About 3,800 of the ER visits involved teens between ages 12 and 17, and a recent national survey of high school seniors showed that 11 percent reported using synthetic marijuana in 2011. These findings are "cause for concern," the report from the Substance Abuse and Mental Health Services Administration (SAMHSA) said.

"Parents, teachers, coaches and other concerned adults can make a huge impact by talking to young people, especially older adolescents and young adults, about the potential risks associated with using synthetic marijuana," SAMHSA administrator Pamela S. Hyde said in a statement.

There is no age restriction on purchasing the drugs, and their popularity among young people has grown, according to the report.

The drugs are designed to act on the body in a way similar to marijuana, and have been linked with a number of side effects, including vomiting, rapid heart rate, increased blood pressure, seizures, hallucinations and paranoid behavior.

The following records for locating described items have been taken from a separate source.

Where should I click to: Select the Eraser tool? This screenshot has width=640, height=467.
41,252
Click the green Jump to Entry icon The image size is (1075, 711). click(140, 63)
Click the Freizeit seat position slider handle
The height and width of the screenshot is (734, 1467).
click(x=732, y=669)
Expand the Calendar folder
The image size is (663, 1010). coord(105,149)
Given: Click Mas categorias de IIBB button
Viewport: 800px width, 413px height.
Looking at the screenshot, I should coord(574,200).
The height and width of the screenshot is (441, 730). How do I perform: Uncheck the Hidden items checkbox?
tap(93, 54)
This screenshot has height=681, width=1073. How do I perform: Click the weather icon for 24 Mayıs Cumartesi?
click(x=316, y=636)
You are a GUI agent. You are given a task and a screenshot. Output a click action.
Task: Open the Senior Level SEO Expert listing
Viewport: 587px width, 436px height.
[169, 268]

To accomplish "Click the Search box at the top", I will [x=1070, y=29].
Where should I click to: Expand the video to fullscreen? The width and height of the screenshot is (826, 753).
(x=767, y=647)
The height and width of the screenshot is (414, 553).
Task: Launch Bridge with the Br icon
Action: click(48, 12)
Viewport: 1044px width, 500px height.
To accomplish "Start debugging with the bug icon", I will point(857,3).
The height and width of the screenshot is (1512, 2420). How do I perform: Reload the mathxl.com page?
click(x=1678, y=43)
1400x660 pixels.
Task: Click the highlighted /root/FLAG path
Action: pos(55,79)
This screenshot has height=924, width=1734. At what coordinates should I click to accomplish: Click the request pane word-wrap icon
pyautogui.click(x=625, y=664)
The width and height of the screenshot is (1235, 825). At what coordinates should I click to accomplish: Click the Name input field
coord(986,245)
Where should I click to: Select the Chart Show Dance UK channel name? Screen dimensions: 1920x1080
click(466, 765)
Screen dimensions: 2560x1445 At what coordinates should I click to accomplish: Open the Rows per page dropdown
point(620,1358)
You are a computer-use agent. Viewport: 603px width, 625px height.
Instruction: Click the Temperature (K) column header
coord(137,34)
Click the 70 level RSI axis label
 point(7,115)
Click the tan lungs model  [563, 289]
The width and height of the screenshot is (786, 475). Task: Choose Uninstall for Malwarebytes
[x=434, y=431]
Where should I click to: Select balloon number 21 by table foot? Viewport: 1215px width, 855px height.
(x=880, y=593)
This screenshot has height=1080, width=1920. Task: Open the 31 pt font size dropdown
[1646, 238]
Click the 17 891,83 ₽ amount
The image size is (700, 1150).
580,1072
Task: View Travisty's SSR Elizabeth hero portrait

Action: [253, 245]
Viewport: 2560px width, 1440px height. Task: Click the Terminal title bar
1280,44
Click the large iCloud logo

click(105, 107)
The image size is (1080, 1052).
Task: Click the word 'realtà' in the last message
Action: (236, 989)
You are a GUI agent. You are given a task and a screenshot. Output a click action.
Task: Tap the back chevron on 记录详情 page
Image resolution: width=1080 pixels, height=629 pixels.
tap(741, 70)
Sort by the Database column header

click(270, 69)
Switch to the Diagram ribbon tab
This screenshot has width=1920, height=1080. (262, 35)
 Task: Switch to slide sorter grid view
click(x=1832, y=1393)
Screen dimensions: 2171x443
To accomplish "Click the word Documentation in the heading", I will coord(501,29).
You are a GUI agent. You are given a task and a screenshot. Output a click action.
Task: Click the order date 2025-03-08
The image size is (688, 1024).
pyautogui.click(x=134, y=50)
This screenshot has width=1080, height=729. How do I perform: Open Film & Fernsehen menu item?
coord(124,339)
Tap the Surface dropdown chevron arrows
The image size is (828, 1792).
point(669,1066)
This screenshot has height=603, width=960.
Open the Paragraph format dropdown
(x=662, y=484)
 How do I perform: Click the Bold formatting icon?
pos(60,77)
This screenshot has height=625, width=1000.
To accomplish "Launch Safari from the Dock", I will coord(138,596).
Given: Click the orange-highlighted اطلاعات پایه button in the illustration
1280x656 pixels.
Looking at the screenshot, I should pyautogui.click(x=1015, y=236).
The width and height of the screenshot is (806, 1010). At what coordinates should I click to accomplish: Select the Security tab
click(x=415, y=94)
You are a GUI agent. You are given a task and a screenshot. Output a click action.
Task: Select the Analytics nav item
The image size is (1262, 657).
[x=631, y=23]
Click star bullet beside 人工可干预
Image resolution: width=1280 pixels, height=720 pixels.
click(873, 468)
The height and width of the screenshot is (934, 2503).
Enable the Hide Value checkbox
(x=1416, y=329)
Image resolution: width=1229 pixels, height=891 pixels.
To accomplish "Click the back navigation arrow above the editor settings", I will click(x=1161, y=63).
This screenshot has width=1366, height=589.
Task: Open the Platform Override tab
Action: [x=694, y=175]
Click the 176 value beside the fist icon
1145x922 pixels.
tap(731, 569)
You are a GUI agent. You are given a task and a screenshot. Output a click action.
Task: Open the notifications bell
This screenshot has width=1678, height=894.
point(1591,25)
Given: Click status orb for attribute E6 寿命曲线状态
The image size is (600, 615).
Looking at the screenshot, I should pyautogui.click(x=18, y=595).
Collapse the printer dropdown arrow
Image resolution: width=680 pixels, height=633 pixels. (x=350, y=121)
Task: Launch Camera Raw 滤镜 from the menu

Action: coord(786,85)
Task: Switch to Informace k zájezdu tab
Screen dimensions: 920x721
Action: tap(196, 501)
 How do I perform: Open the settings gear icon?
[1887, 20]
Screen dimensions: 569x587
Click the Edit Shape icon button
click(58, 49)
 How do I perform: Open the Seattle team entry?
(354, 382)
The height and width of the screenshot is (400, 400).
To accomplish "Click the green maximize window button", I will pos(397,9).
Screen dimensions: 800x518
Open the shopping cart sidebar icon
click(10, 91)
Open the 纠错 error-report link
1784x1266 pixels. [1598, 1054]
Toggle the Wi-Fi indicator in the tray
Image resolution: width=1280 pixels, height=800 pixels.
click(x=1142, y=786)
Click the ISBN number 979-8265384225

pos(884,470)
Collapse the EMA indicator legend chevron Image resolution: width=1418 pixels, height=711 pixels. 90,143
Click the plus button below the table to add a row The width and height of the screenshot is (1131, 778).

"As synthetic cannabinoids have become more available, the number of ER visits involving synthetic cannabinoids has increased," according to the report.

In July, the Food and Drug Administration Safety and Innovation Act enacted a comprehensive, national ban against the sale of the drugs. But the products are difficult to regulate and may be available online, the report noted.

The report is based on data gathered from the Drug Abuse Warning Network, a public health surveillance system that monitors drug-related ER visits in the U.S.